Montreal-born Cohen was the grandson of a well-respected Rabbi and in his early years showed a passion for country music and in his teen years formed a country and western band called the Buckskin Boys, this was all whilst studying English at McGill University. He showed a natural talent for poetry and a literary career was looking promising. He began writing professionally in the mid-fifties and his first published collection was Let Us Compare Mythologies, in 1956. His second was The Spice-Box of Earth five years later and then in 1964 came the provocatively titled Flowers for Hitler which won him the Quebec literary award.
He served a brief spell at Columbia University, New York before setting off for Europe where he landed on the Greek island of Hydra which is where he met a lady called Marianne Jensen with whom he became romantically linked and she was the inspiration for his song So Long, Marianne. In the mid-sixties he headed for Nashville via New York where he met Judy Collins, he played some of his songs to her and Judy was instantly taken with Suzanne. Leonard gave her the song and she recorded it first. You can read more about this song in the Single of the Week archive which I wrote back in August. He and Collins became lifelong friends, she even helped him when, at an anti-Vietnam war benefit concert in 1967, he panicked and fled the stage, it was Judy who calmed him and coaxed him back to the stage.
He began touring in 1970 across the USA and his native Canada and even appeared at the Isle of Wight festival later the same year. He released a number of albums at regular intervals – Songs of Leonard Cohen (1967), Songs from a Room (1969), Songs of Love and Hate (1971), New Skin for the Old Ceremony (1974), Death of a Ladies’ Man (1977), Recent Songs (1979), Various Positions (1984) and I’m Your Man (1988).

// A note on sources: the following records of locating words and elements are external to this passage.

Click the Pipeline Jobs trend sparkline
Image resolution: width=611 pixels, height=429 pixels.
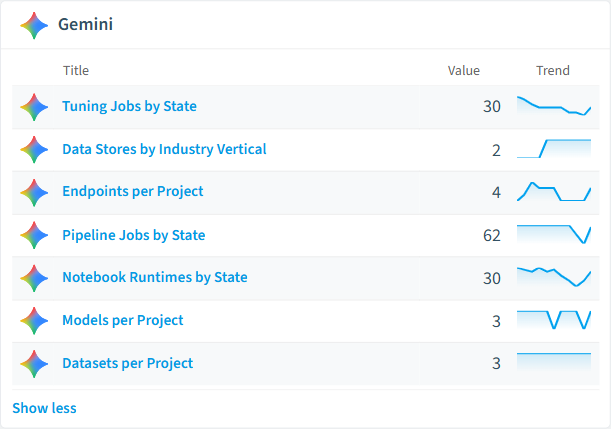coord(554,235)
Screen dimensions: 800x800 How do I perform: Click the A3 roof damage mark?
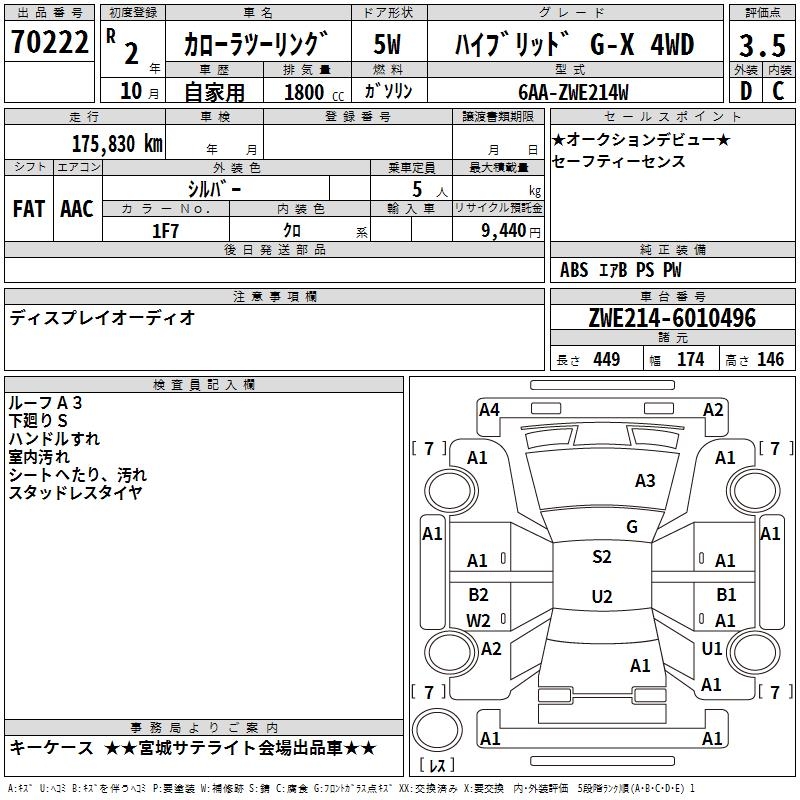pos(645,481)
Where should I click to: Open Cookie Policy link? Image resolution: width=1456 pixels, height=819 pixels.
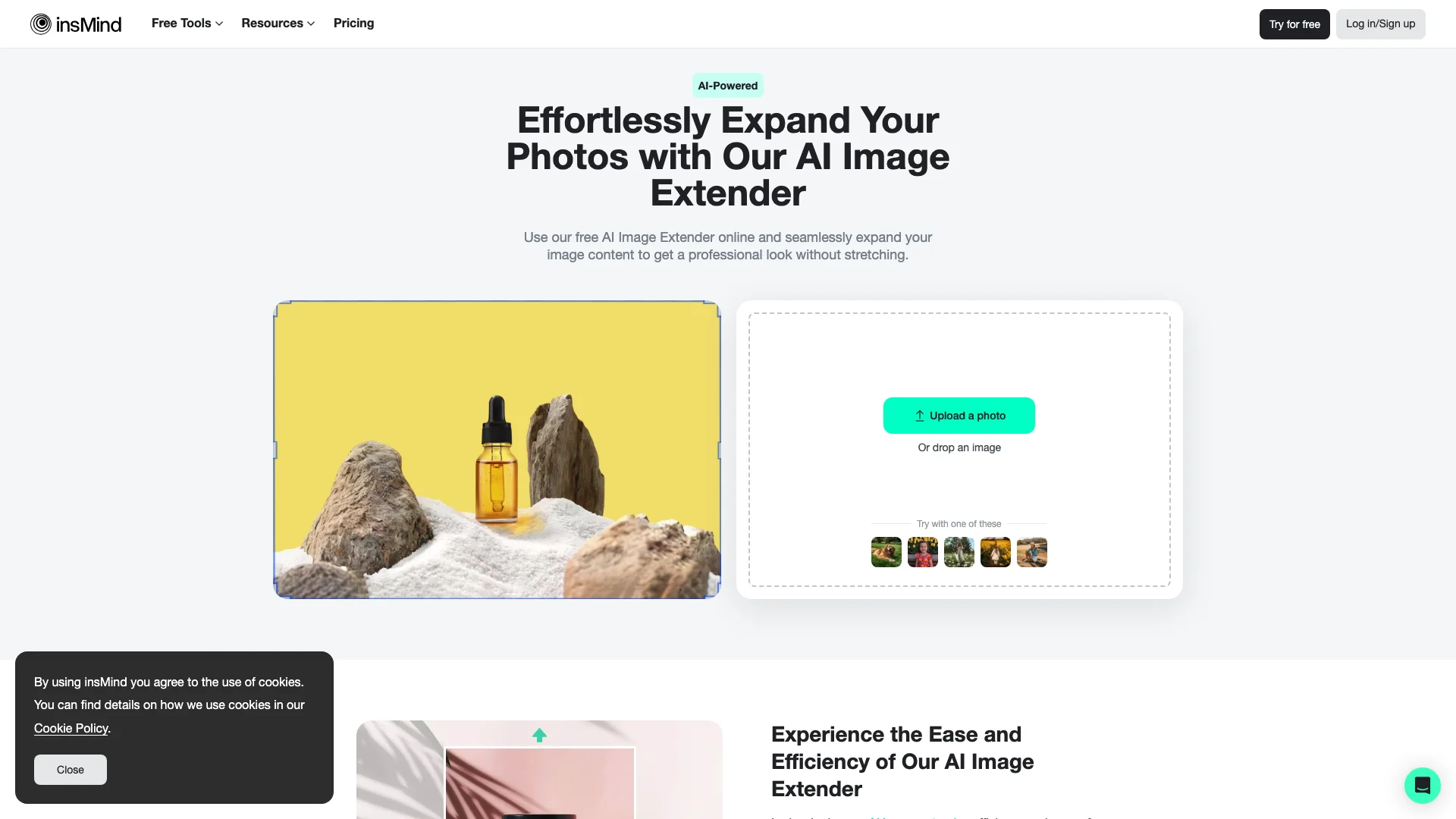click(70, 728)
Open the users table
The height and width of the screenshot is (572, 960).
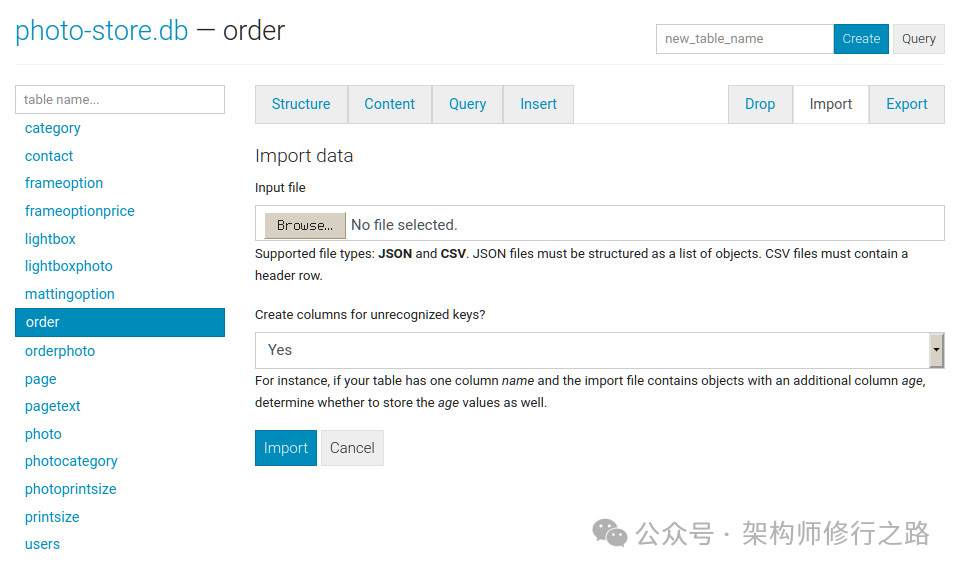(x=43, y=544)
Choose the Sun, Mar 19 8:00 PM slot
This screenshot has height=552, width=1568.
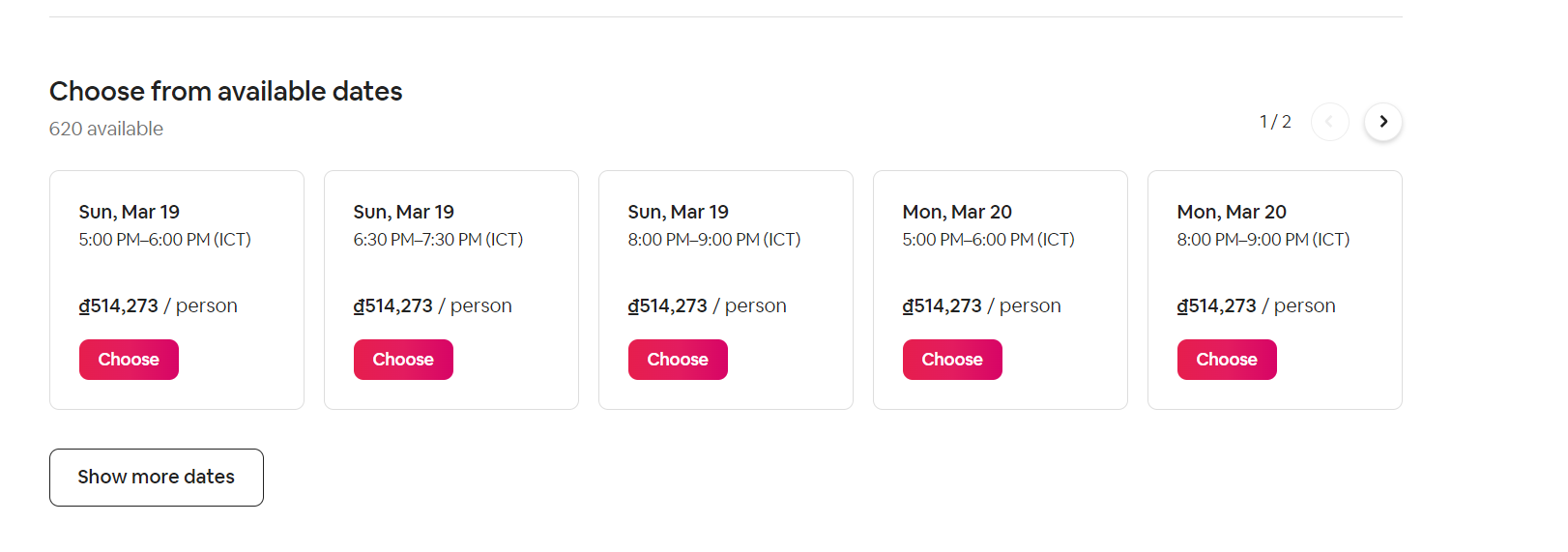678,360
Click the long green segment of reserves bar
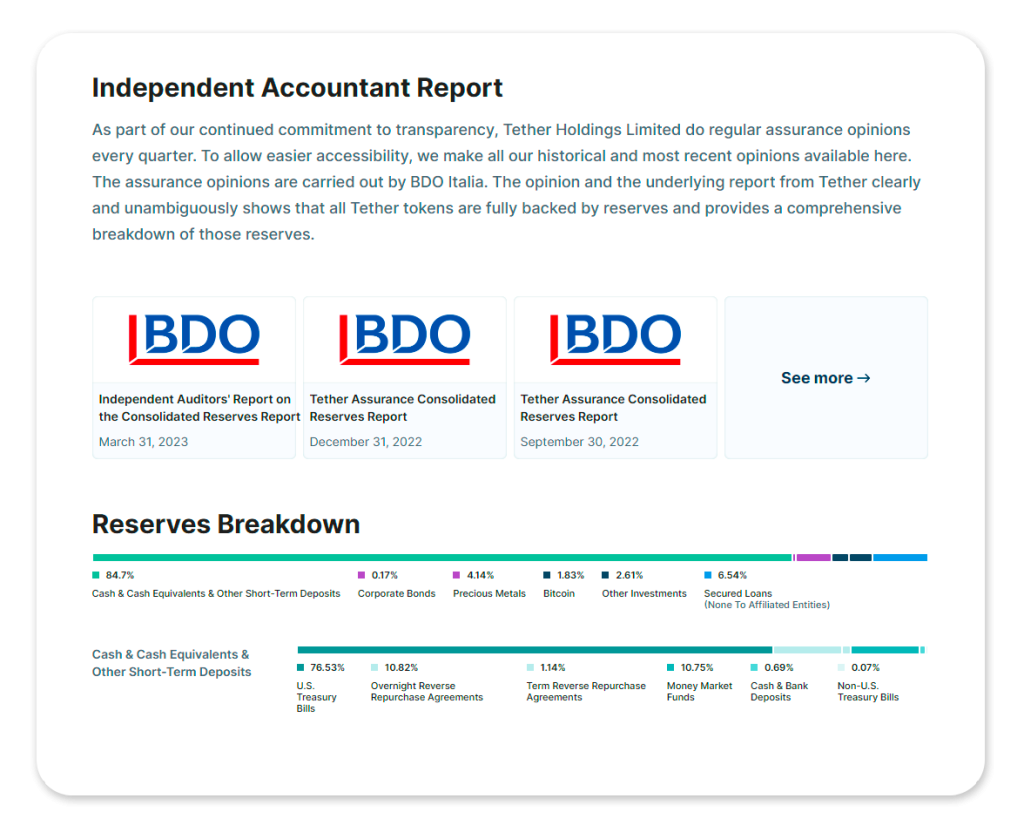This screenshot has height=839, width=1024. pos(440,557)
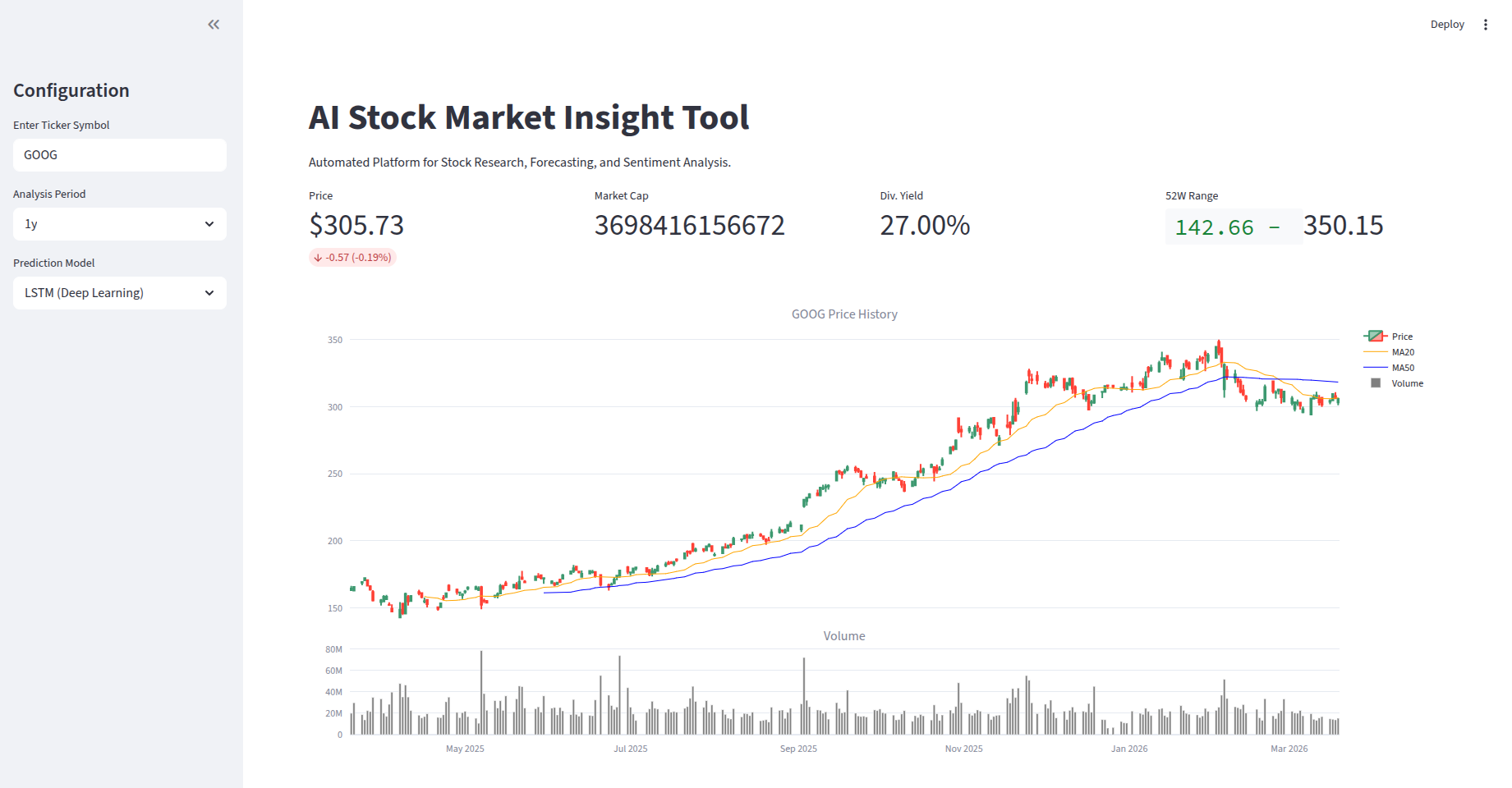
Task: Click the blue MA50 line marker in the legend
Action: point(1374,367)
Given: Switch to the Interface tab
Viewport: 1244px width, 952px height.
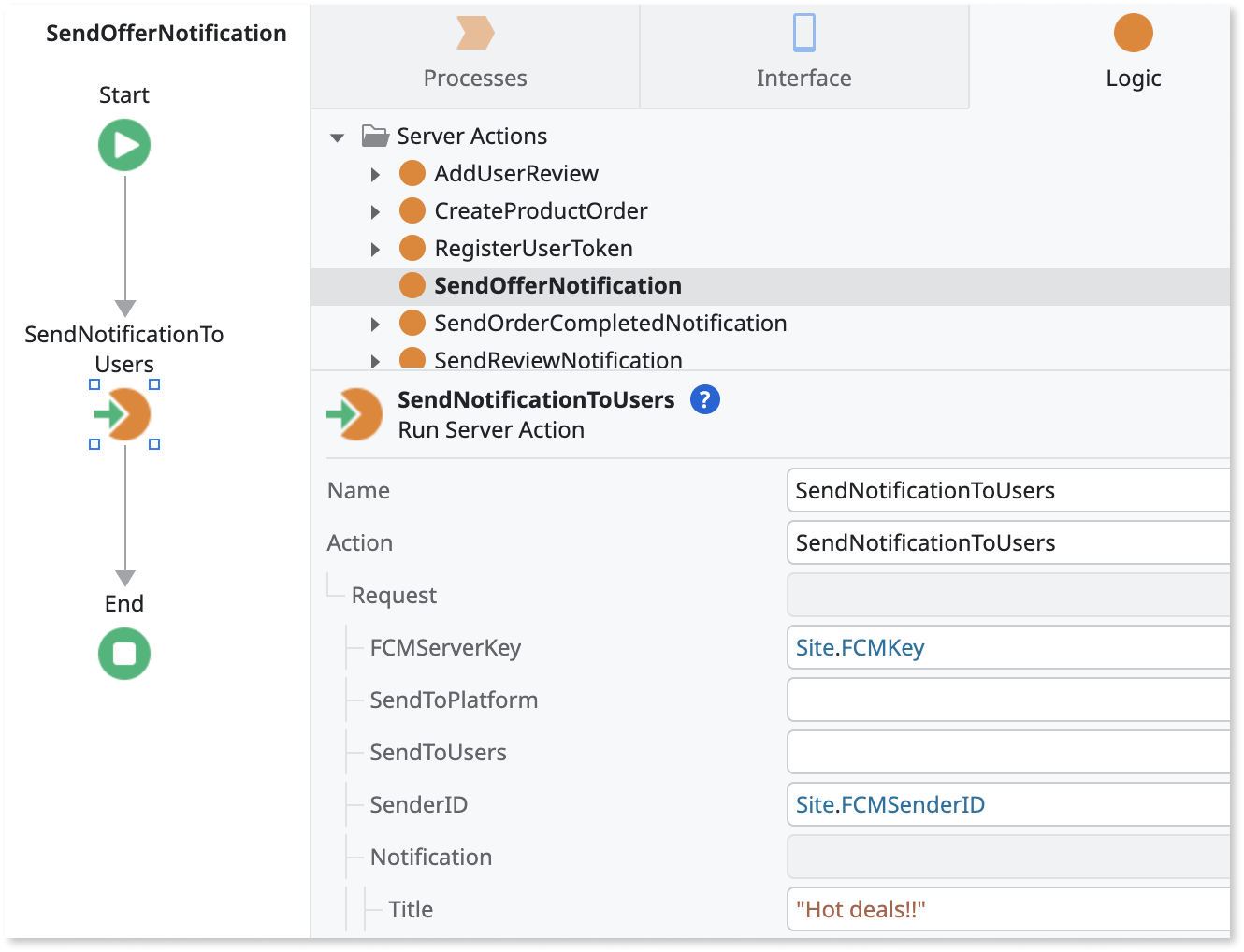Looking at the screenshot, I should point(803,51).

Arguably his best known song, Hallelujah, which came from the 84 album Various Positions, has been cover by a number of artists including Jeff Buckley and Alexandra Burke.
In the early 2000s Cohen was running into financial trouble and it was revealed that he fired his manager, Kelley Lynch, in 2004 amidst allegations she had stolen all of his money, leaving him on the brink of bankruptcy, and forcing him to begin touring again to raise funds. Lynch initially denied everything and insisted on a jury trial which she got. It didn’t go her way, she was found guilty and served 18 months of her five year sentence. Cohen issued this statement after the verdict was announced, “I want to thank the defendant, Ms Kelley Lynch, for insisting on a jury trial, thus exposing to the light of day her massive depletion of my retirement savings and yearly earnings, and allowing the court to observe her profoundly unwholesome, obscene and relentless strategies to escape the consequences of her wrongdoing”.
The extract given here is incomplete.